The full alpine-guide exam is regarded as the most grueling for Canadians. Sixteen-hour days start at three a.m., slogging up and down massive peaks for an entire week. With lots of rope work and varied terrain, the ever-present possibility of making a mistake takes its toll.

On the bright side for Paulson, she got more sleep than at home. “It was a sleep vacation,” she says. “I slept from 10 p.m. to 3 a.m. straight!” Of course she passed. And in so doing, removed any excuses I might have for not trying the ski guide exam again.


I suppose it was never really a choice—those amazing days or even moments in the backcountry are what drive me. I didn’t realize it when I started, but chasing those experiences for others is just as rewarding and addictive. Safely finding the perfect terrain for clients in the right snow conditions to make them light up with smiles and cheers is still the best job I could dream of.

It’s mid-May now and I have a wet pile of camping, skiing and mountaineering gear on the floor. As we left the exam, candidates raised beers and toasted not having to touch skis for six months.
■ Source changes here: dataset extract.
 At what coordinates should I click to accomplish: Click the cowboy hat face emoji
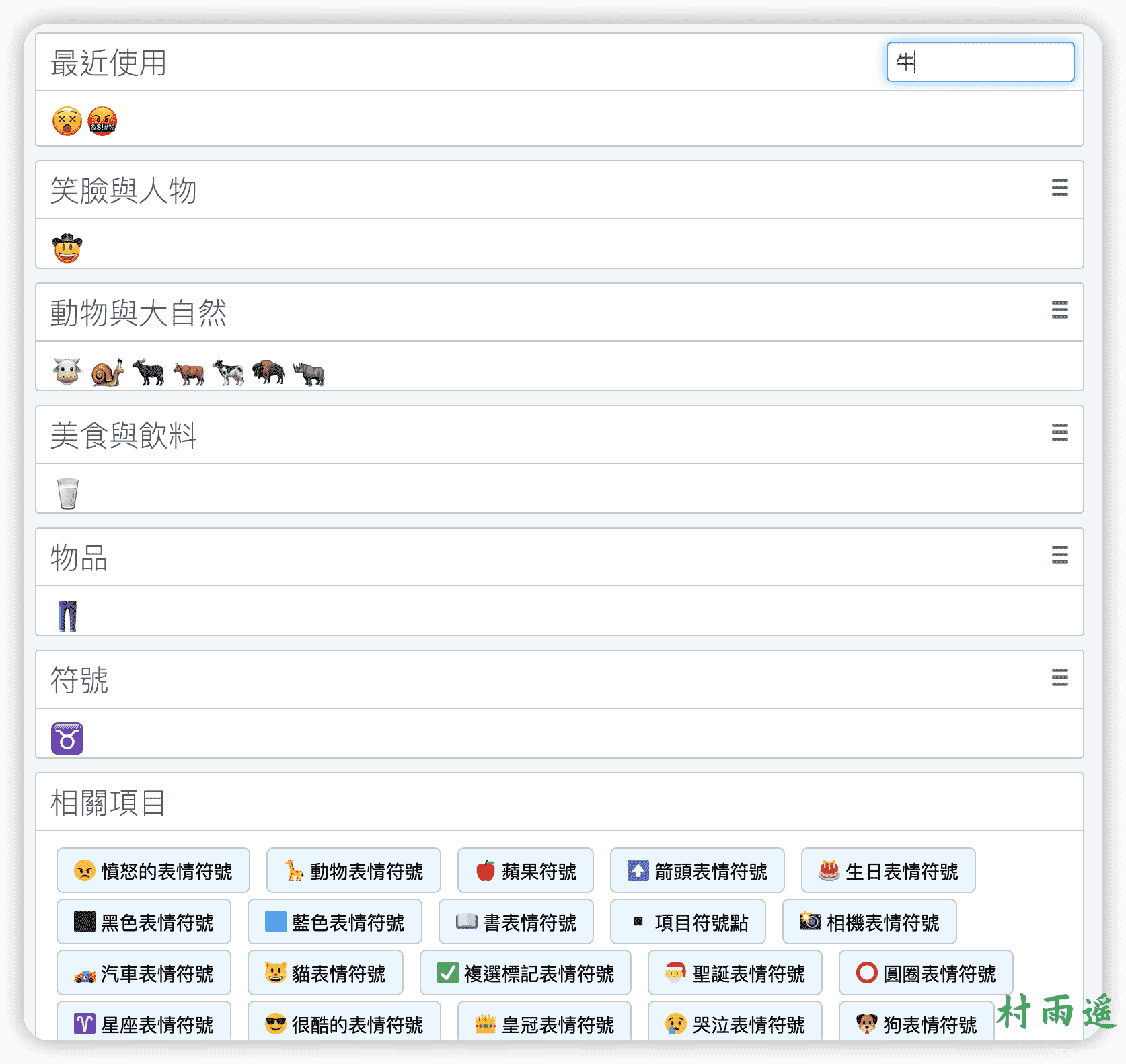(67, 249)
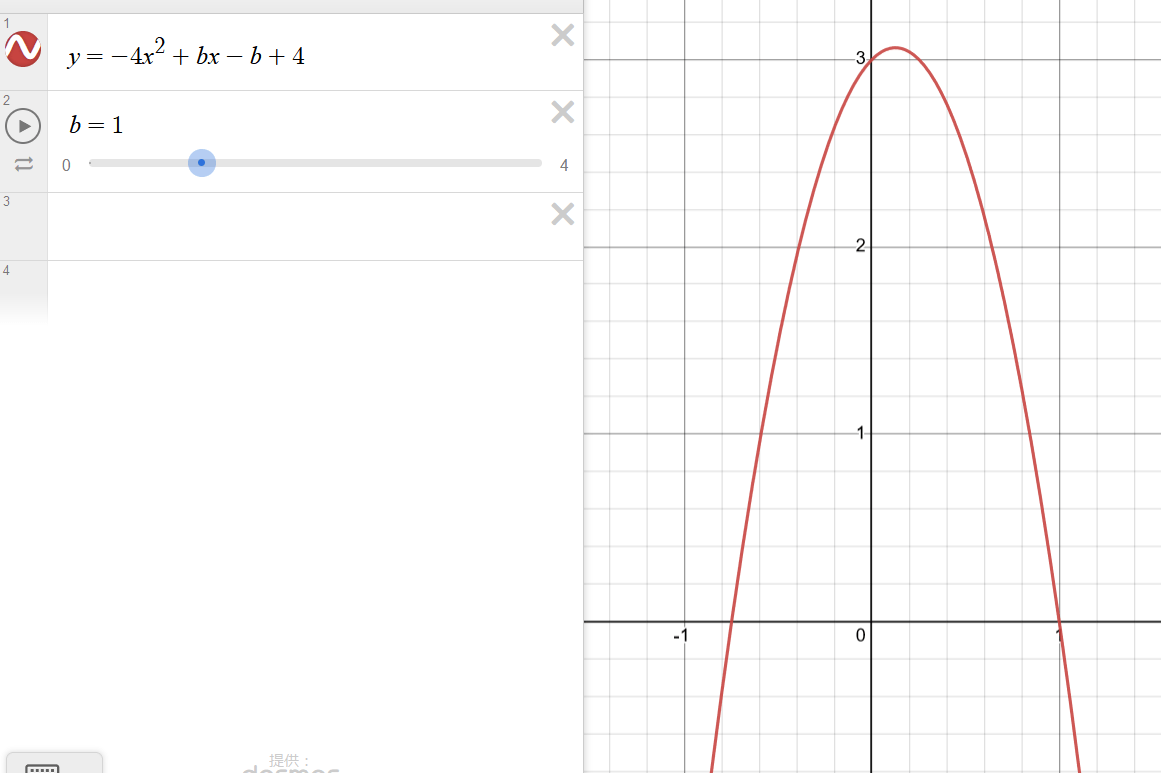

The next day I left for a family beach trip. Home now, it’s summer in the valley but I’m waxing and tuning. I expected to feel beat down and tired but I’m excited. Really excited. The exam is over and I passed.

There will be years of honing the trade and breaking trail but I’m fired up to get started, already dreaming up trips to take clients on. Before all the snow is gone though, I want to climb and ski one more late-spring line with Lefebvre. Something steep and challenging. If all goes well we’ll end the day with drinks on a sunny patio and as we read the beer menu I’ll ask, “What do you think they want to see here?”